6. BDE-ers laten lezen over ervaringen van anderen:
Een welkome aanvulling op gesprekken voeren, is het laten lezen van goede boeken over BDE's. Vele ideeen en ervaringen kunnen op die manier rustig worden overdacht. Dit kan een belangrijke bijdrage leveren voor het inpassen van de ervaring in het verdere leven en het omzetten van nieuw verworven inzichten en waarden in actie.

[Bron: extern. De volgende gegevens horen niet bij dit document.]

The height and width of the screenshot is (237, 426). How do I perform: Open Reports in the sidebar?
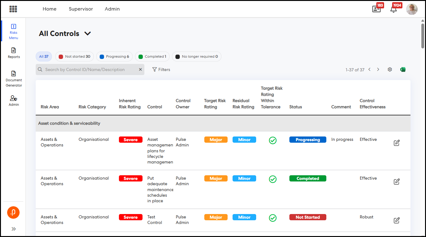click(14, 53)
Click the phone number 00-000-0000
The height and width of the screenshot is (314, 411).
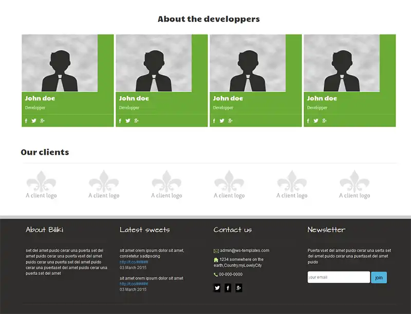pyautogui.click(x=231, y=274)
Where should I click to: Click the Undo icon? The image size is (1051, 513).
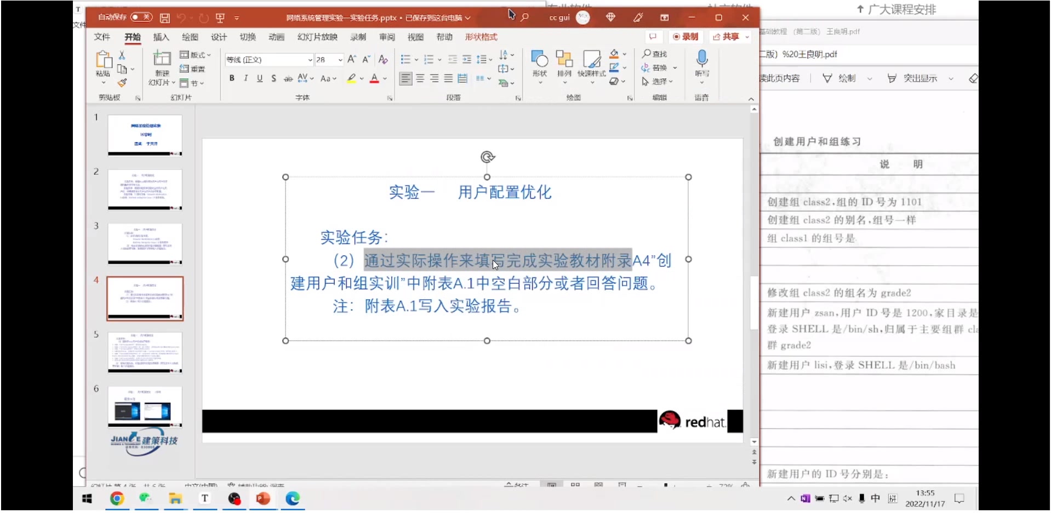pyautogui.click(x=181, y=18)
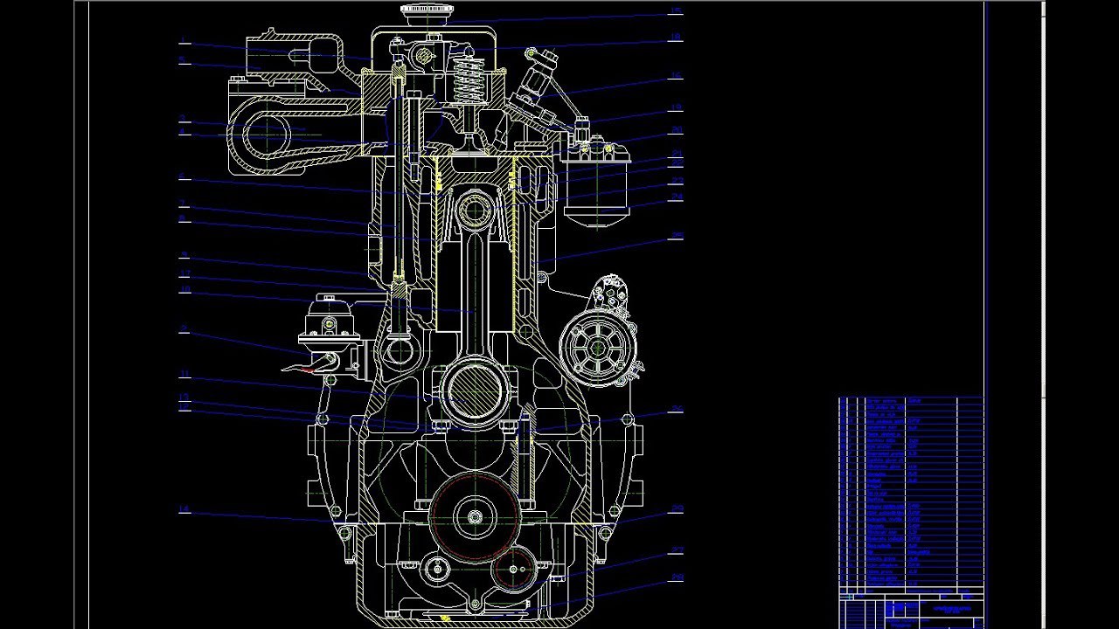Image resolution: width=1119 pixels, height=629 pixels.
Task: Click the piston pin circle inside the piston
Action: [x=475, y=210]
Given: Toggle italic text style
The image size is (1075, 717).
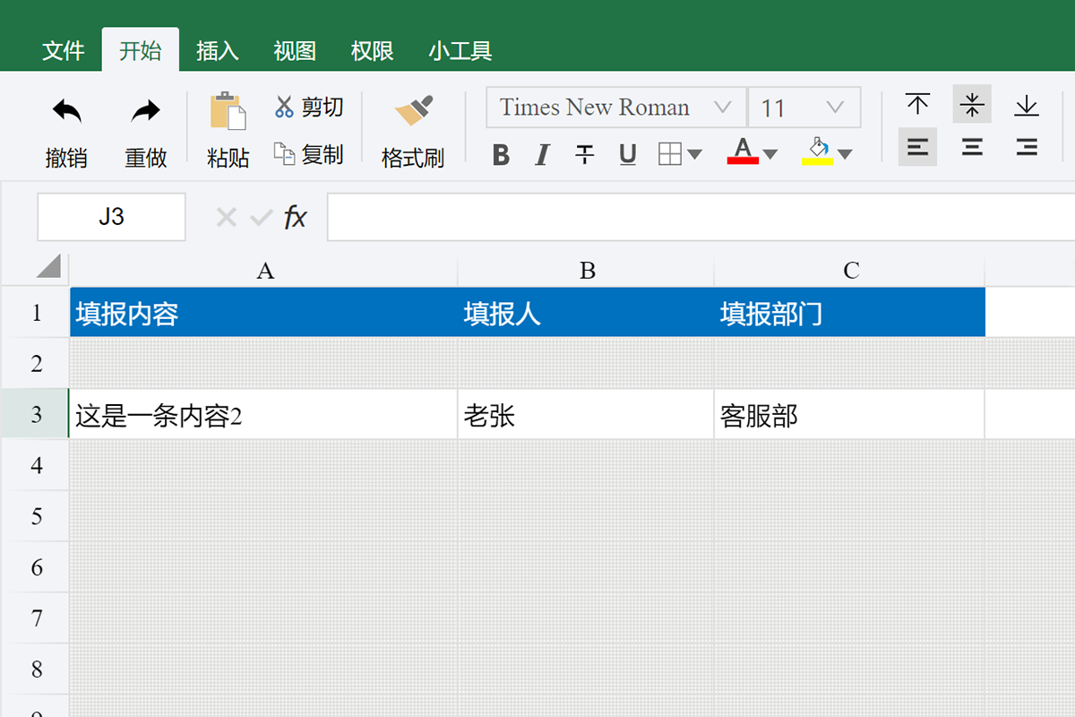Looking at the screenshot, I should (x=542, y=155).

7. Inzicht in verantwoordelijkheid als therapeut:
Als therapeut is het van belang te beseffen dat de reactie die gegeven wordt op de ervaring bepalend kan zijn voor de integratie van de BDE. Een begripvolle, accepterende reactie leidt veelal tot persoonlijke groei. Een niet begrijpende of zelfs afwijzende reactie zal eerder kunnen leiden tot het onderdrukken van de ervaring als zijnde 'vreemd' en worden ervaren als een teken dat het slecht is gesteld met de eigen geestelijke stabiliteit.

Bovenstaande richtlijnen kunnen een houvast vormen voor hulpverleners die te maken krijgen met BDE-problematiek. Het meest van belang is naar mijn mening een werkelijk empatische houding die uitgaat van de hulpverlener naar de BDE-er.